### Task goal
Restate verbatim the span of lines below between the line with "Instruction: Expand the Empresa" and the line with "Quote ever.exe's comment", including those two lines, and only that span.

(Data records)

# # #

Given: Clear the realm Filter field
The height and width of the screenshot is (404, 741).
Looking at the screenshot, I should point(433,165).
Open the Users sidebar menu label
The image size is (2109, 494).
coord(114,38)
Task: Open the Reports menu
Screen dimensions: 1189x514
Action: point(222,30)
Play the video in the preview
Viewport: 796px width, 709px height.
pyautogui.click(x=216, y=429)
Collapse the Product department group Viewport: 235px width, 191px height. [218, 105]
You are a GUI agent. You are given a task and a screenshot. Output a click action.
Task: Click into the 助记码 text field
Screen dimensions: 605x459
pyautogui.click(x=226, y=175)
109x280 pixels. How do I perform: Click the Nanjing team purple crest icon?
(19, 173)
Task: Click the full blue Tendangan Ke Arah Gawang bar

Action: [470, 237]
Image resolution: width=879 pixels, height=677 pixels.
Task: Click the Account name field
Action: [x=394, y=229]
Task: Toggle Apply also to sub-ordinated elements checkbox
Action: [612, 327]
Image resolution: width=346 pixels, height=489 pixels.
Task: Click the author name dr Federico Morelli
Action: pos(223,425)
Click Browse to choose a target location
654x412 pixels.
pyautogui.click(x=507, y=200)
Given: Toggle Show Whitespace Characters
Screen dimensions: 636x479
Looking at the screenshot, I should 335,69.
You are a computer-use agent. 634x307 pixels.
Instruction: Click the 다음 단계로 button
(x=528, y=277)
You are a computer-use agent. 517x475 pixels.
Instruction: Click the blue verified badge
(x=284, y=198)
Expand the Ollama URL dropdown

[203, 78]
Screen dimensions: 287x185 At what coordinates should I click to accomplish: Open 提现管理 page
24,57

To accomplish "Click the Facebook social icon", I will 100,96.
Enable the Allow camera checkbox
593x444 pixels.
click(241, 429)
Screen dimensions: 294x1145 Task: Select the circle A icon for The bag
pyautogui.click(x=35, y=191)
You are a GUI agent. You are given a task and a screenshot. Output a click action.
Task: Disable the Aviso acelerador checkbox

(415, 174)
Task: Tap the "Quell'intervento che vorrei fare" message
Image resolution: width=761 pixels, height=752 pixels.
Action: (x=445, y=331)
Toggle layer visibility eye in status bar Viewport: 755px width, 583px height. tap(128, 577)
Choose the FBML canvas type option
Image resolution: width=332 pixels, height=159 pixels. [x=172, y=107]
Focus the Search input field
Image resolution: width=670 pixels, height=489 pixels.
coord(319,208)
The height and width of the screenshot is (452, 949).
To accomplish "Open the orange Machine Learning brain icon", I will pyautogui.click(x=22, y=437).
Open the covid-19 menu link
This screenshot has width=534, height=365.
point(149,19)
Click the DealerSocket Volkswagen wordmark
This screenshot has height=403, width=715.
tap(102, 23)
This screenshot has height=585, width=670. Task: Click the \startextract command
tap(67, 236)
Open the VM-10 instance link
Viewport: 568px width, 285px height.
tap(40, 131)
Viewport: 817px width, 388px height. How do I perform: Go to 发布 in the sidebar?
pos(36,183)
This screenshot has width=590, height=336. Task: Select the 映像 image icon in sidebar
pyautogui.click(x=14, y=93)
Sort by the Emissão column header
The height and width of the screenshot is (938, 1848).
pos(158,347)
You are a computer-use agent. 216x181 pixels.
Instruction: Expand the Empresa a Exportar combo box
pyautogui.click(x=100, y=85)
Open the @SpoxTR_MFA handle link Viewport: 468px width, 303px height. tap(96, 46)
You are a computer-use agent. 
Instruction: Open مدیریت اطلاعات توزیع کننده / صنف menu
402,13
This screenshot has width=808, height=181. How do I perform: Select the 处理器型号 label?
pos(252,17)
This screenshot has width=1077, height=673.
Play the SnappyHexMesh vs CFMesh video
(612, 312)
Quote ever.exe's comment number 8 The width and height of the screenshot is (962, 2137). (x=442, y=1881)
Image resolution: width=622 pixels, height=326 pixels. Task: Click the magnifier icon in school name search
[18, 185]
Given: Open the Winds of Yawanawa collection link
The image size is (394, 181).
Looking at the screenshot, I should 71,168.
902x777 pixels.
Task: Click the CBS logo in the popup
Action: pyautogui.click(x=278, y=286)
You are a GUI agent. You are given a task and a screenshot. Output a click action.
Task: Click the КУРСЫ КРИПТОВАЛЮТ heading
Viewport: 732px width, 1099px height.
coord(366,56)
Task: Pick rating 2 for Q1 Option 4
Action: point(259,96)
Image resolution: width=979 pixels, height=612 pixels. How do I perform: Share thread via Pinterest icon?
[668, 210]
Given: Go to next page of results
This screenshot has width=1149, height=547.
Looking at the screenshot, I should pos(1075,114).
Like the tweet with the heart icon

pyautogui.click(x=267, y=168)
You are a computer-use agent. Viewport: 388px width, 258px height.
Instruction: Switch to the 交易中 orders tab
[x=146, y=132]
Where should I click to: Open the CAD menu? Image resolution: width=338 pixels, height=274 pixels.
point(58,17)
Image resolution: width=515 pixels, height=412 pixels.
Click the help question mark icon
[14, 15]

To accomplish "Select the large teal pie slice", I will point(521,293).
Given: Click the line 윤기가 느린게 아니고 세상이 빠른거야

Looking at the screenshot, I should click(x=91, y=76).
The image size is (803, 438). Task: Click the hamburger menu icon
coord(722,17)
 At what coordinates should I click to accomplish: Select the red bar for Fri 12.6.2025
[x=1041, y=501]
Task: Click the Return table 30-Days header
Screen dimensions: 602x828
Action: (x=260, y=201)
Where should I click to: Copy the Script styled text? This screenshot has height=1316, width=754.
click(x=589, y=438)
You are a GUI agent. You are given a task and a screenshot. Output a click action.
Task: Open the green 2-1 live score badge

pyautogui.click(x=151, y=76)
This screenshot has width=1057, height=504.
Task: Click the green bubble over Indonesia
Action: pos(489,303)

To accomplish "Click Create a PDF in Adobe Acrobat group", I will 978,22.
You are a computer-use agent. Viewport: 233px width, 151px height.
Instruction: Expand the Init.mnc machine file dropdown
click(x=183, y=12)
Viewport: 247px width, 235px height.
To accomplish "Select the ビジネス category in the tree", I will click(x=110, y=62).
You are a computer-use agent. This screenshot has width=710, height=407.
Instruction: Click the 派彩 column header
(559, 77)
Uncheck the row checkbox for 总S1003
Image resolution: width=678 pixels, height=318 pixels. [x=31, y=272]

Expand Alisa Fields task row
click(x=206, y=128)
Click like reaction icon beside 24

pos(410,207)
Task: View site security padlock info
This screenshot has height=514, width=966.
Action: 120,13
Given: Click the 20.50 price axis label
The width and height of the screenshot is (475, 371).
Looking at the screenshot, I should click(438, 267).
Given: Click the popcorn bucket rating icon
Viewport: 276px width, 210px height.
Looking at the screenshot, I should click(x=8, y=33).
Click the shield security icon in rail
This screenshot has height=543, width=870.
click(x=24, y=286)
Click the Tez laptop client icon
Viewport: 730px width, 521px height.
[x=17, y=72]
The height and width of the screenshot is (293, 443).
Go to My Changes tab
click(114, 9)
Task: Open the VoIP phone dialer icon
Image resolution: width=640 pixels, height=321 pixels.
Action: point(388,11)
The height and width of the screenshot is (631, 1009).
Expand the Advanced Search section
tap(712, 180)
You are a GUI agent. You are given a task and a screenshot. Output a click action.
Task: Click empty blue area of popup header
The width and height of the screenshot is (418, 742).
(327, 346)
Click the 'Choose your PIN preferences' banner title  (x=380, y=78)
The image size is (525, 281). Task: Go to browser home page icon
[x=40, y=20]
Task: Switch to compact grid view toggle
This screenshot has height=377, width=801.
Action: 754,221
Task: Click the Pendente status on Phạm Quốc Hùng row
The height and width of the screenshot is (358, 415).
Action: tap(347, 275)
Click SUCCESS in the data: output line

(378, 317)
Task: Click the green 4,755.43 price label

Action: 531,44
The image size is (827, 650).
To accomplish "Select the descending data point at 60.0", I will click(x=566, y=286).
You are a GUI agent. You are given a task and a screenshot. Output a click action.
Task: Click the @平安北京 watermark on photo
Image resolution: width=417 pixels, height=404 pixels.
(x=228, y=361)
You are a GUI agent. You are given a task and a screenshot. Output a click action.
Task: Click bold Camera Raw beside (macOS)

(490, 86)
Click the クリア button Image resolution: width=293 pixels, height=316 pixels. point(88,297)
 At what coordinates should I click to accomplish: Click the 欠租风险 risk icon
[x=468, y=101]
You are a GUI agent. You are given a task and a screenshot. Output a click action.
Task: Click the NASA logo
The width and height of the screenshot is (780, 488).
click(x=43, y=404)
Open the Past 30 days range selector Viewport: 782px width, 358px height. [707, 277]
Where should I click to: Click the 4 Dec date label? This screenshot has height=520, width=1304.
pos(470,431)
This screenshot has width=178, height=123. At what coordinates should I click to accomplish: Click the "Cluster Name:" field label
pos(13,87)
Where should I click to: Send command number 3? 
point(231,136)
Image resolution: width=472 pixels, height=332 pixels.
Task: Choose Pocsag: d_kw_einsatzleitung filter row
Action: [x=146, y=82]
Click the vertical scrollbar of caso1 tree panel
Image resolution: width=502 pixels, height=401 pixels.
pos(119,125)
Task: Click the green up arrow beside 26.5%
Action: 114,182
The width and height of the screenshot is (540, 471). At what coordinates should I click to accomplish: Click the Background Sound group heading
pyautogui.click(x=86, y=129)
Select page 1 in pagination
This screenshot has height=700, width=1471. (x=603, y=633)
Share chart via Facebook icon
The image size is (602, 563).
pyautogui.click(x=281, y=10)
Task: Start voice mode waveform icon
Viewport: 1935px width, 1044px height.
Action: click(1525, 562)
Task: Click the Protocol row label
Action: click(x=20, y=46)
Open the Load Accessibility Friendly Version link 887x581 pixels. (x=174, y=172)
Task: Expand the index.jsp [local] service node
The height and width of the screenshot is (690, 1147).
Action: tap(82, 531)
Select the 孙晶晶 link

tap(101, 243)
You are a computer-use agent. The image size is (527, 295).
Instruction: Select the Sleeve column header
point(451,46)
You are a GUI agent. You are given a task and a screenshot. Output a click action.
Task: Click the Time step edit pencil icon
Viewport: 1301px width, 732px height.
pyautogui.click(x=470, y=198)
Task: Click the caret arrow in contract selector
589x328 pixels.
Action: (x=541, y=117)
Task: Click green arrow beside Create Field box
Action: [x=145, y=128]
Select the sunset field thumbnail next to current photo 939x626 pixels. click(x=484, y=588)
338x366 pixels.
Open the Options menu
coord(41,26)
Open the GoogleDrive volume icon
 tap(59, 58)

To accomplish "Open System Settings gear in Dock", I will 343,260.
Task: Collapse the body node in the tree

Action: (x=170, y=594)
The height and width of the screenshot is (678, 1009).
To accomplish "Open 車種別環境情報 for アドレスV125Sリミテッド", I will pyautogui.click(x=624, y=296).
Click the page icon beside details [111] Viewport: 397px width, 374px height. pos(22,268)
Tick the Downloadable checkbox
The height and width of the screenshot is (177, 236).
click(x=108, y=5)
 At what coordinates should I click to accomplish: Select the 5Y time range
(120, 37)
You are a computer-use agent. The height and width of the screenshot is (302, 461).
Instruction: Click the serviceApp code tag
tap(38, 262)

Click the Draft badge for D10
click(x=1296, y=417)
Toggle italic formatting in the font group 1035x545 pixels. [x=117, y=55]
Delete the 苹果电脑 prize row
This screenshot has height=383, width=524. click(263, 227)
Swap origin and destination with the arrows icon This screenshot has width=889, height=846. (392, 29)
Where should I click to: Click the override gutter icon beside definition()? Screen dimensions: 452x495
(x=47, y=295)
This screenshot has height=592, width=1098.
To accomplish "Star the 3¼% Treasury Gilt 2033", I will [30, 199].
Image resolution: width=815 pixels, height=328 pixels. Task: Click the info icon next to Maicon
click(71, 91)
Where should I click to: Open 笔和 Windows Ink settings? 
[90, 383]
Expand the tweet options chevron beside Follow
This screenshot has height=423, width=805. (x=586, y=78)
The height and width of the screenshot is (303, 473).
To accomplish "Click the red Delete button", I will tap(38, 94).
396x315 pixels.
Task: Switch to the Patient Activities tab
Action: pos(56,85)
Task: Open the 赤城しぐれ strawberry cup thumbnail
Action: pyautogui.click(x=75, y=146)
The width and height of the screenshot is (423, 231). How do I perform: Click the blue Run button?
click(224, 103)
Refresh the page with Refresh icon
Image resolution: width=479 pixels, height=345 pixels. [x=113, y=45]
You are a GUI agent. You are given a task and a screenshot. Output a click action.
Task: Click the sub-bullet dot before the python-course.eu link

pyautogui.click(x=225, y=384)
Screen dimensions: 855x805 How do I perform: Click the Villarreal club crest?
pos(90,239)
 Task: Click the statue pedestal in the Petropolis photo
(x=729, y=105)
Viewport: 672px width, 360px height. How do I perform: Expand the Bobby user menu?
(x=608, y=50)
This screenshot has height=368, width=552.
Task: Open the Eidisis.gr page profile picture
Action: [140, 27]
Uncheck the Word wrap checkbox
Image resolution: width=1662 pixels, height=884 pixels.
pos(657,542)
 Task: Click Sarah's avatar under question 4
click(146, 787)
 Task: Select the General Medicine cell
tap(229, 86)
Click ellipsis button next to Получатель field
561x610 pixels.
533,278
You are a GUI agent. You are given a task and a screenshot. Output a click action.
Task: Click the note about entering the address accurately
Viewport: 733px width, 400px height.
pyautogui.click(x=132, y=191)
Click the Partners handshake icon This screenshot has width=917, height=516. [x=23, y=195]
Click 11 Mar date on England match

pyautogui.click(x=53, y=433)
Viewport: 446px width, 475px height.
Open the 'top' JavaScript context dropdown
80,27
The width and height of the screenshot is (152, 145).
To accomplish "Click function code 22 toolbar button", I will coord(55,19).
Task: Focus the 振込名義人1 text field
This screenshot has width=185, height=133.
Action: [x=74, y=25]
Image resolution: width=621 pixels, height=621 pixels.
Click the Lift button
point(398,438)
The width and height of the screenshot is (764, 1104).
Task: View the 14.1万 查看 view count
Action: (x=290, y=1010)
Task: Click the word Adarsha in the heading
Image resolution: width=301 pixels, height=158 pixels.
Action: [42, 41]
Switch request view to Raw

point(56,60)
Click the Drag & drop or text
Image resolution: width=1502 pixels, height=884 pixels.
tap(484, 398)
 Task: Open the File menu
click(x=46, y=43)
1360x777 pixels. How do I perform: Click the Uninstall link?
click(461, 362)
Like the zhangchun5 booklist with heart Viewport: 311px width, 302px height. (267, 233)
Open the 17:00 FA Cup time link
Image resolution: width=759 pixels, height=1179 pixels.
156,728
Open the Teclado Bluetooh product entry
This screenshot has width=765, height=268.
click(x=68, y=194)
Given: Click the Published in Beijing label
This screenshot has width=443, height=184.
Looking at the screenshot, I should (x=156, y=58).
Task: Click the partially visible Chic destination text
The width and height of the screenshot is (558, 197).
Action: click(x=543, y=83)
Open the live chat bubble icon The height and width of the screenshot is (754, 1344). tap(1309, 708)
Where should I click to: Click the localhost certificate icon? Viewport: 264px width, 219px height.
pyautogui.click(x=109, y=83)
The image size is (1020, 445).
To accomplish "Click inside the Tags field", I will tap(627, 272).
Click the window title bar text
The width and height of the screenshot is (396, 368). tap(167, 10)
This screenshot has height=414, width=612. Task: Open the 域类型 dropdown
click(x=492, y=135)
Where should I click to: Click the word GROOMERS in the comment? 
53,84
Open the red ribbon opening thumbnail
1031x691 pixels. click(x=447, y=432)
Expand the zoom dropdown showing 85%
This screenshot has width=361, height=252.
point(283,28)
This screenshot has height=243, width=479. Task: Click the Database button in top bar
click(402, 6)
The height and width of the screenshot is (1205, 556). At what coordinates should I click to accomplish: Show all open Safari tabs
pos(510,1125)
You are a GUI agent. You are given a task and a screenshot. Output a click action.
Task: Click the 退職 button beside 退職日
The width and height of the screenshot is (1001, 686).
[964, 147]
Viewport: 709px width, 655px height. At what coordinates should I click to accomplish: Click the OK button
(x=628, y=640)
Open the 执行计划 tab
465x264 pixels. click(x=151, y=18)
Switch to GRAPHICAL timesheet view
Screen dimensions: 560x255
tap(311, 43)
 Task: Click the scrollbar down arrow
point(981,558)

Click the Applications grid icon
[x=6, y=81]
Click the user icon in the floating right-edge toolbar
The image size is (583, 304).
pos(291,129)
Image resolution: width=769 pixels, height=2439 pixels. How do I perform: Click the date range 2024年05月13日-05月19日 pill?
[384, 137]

# # #

### Finished exercise
Instruction: Expand the Empresa a Exportar combo box
pyautogui.click(x=100, y=85)
Open the @SpoxTR_MFA handle link Viewport: 468px width, 303px height. tap(96, 46)
You are a computer-use agent. 
Instruction: Open مدیریت اطلاعات توزیع کننده / صنف menu
402,13
This screenshot has width=808, height=181. How do I perform: Select the 处理器型号 label?
pos(252,17)
This screenshot has width=1077, height=673.
Play the SnappyHexMesh vs CFMesh video
(612, 312)
Quote ever.exe's comment number 8 The width and height of the screenshot is (962, 2137). (x=442, y=1881)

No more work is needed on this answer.